**ASSIGNED TASK**. There is one span to output from the data below: the lines starting at the line with "Task: Tap the drinking wine glasses icon" and ending at the line with "You are a computer-use". Output it exactly, ends included, nothing more.

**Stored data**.
---*---

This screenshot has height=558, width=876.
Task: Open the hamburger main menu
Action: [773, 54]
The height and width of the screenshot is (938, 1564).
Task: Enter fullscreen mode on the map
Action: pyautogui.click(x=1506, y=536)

---*---

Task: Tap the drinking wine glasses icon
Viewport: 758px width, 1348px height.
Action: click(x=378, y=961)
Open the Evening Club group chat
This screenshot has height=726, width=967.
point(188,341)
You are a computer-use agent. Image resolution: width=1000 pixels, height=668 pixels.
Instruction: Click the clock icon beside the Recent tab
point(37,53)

---*---

**TASK OUTPUT**.
Task: Tap the drinking wine glasses icon
Viewport: 758px width, 1348px height.
Action: click(x=378, y=961)
Open the Evening Club group chat
This screenshot has height=726, width=967.
point(188,341)
You are a computer-use agent. Image resolution: width=1000 pixels, height=668 pixels.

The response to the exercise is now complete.